For a primer on many of the biotech trends in place throughout 2011, please see Guide to Biotech Investing. Here is a review of some of the big trends evident from BIO 2011:
- Personalized medicine. This market is driven by the need for targeted biological medicines in oncology. Pfizer (NYSE: PFE) recently received FDA approval for its Xalkori drug, which treats late-stage non-small cell lung cancer (NSCLC) patients who express the abnormal anaplastic lymphoma kinase (ALK) gene. Xalkori was approved for use with Vysis Fish Probe, a companion diagnostic genetic test (or biomarker) produced by Abbott Labs (NYSE: ABT) that preselects patients more likely to benefit from the drug. Companies such as Genomic Health, Inc. (Nasdq: GHDX) provide molecular diagnostics that analyze the biology of cancer, allowing physicians and patients to make individualized treatment decisions.
- Diagnostics demand. Increasing knowledge regarding the molecular basis of disease drives the need for companion diagnostics and collaboration between diagnostic and biopharma companies. This means many drug companies will need to consider companion diagnostics at an earlier stage of development. The FDA will increase its labeling requirements for biomarkers or companion diagnostics. And reimbursement and revenue sharing becomes an issue for diagnostic companies as their clinical trial investment goes up and they provide added value to a drug.
- Immunotherapy. There are dozens of companies working in immunotherapy with diverse technologies. Jason Kantor, an analyst with RBC Capital Markets, led and moderated an immunotherapy panel that included three entrepreneurial CEOs of emerging companies: Timothy Rodell of GlobeImmune Inc., Carlos Paya of Immune Design Corp., and Herve Brailly of Innate Pharma SA (Paris: IPH.PA). Immunotherapy is a new treatment paradigm that can harness the human body's natural immune system to treat cancer and other serious illnesses. Immune Design Corp. recently announced an agreement with Sanofi Aventis to investigate IDC's TLR-4 agonist to shape the immune response to allergies.
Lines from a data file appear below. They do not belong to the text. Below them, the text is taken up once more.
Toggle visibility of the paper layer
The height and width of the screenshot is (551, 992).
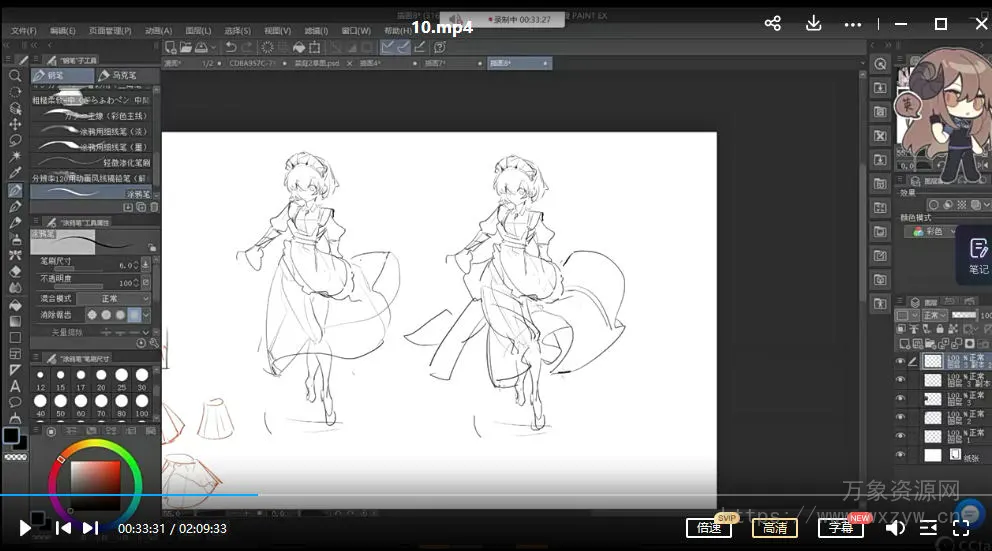coord(900,455)
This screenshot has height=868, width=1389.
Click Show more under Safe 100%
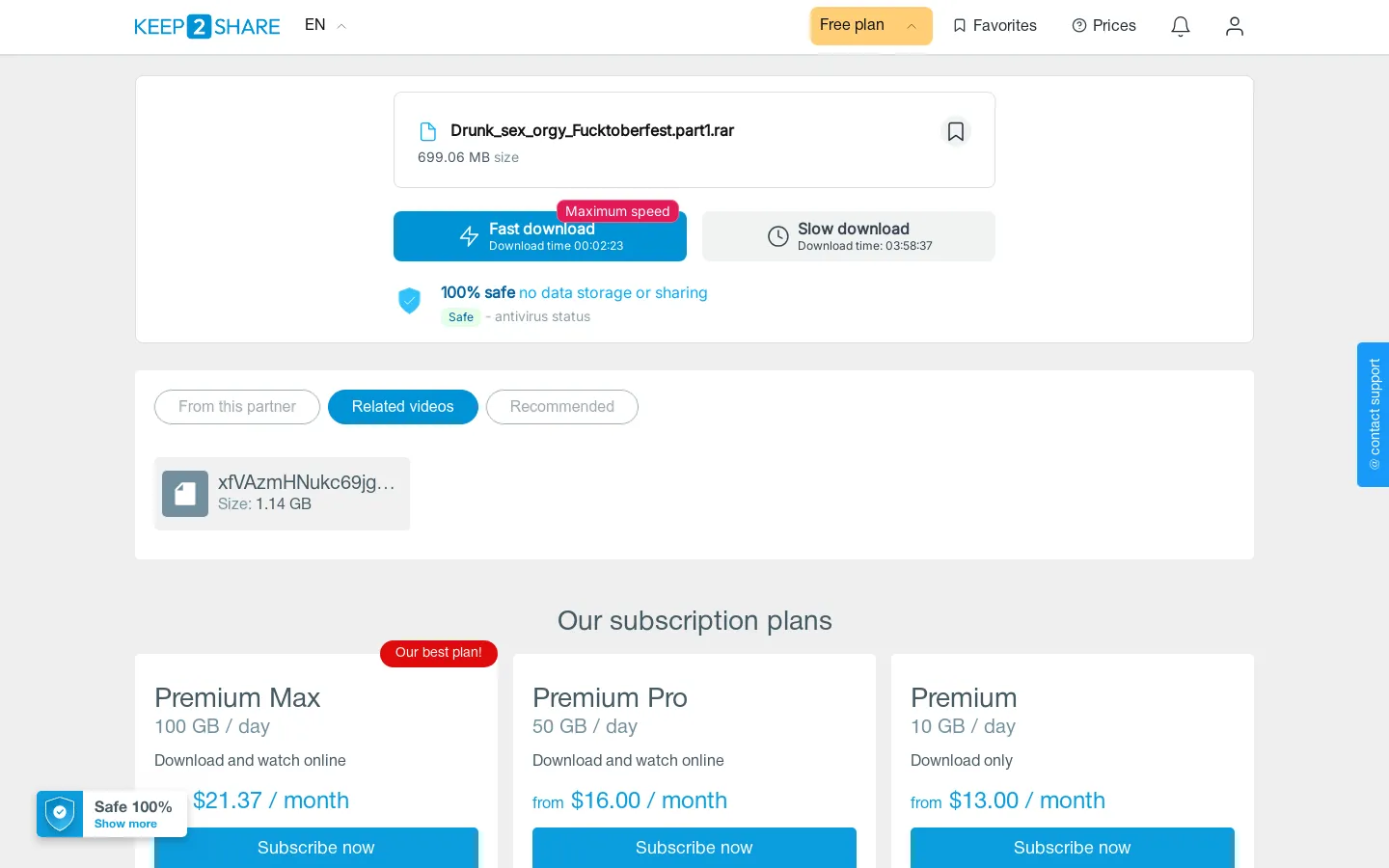pos(125,825)
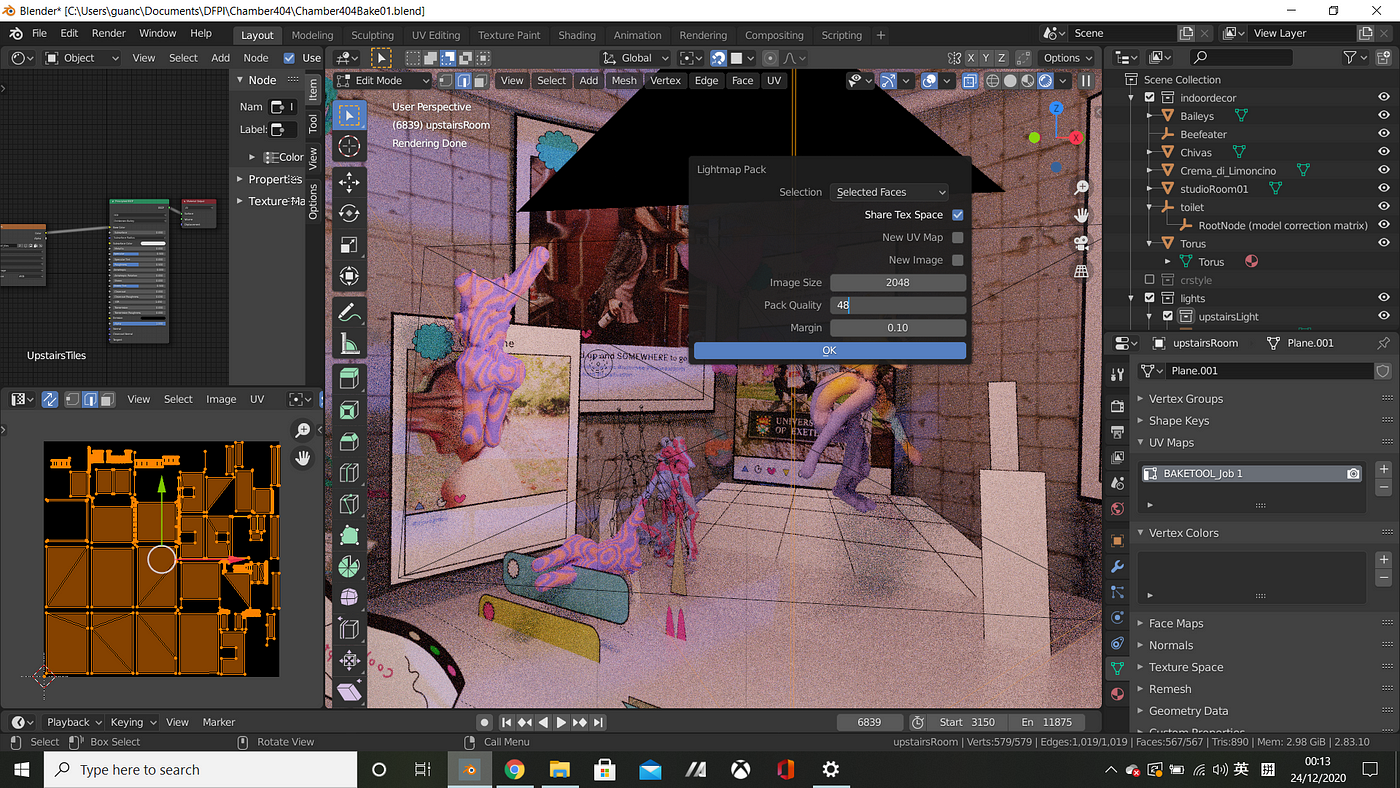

Innate Pharma, a French company trading on the EuroNext, focuses on antibodies that target receptors and pathways to control the activation of immunity cells in cancer and inflammatory conditions. GlobeImmune is a private company that uses antigens derived from yeast cells to treat cancer, HCV, and other infectious diseases. Also on the panel was Kevin Heller, director of strategic transactions with Bristol-Myers Squibb (NYSE: BMY). A major breakthrough for Bristol-Myers Squibb this year was the FDA approval of Yervoy (ipilumab) for treatment of skin cancer melanoma. Yervoy, an antibody developed by Bristol-Myers Squibb and Medarex, blocks a T-cell antigen (CTLA-4) to unleash the immune system. Dendreon (Nasdaq: DNDN) recently received the first FDA approval for an autologous immunotherapy for a specific type of prostate cancer. That product, Provenge, was launched in 2010.
With so much activity in the biotech space, it is hard not to see trading or investment opportunities, despite the macro market volatility. Many small-cap public biotech companies have already been driven to lower valuations. Investors who can understand the science and markets have opportunities to trade more than 50 public companies that have financing in place.
Because there are fewer well financed biotech companies with later-stage clinical pipelines, larger drug companies that need products will need to strike deals. Thus partnering has driven up value for top-tier and mid-tier companies with Phase II validated products.
The shortage of capital for the life sciences industry is due in part to an aversion to risk investing with the backdrop of macro concerns, but these concerns may be overdone. More risk money will begin to flow back to the life sciences. Many on the BIO Investor Forum plenary panel agreed that there is good value in the industry, and opportunities for 2012 look good.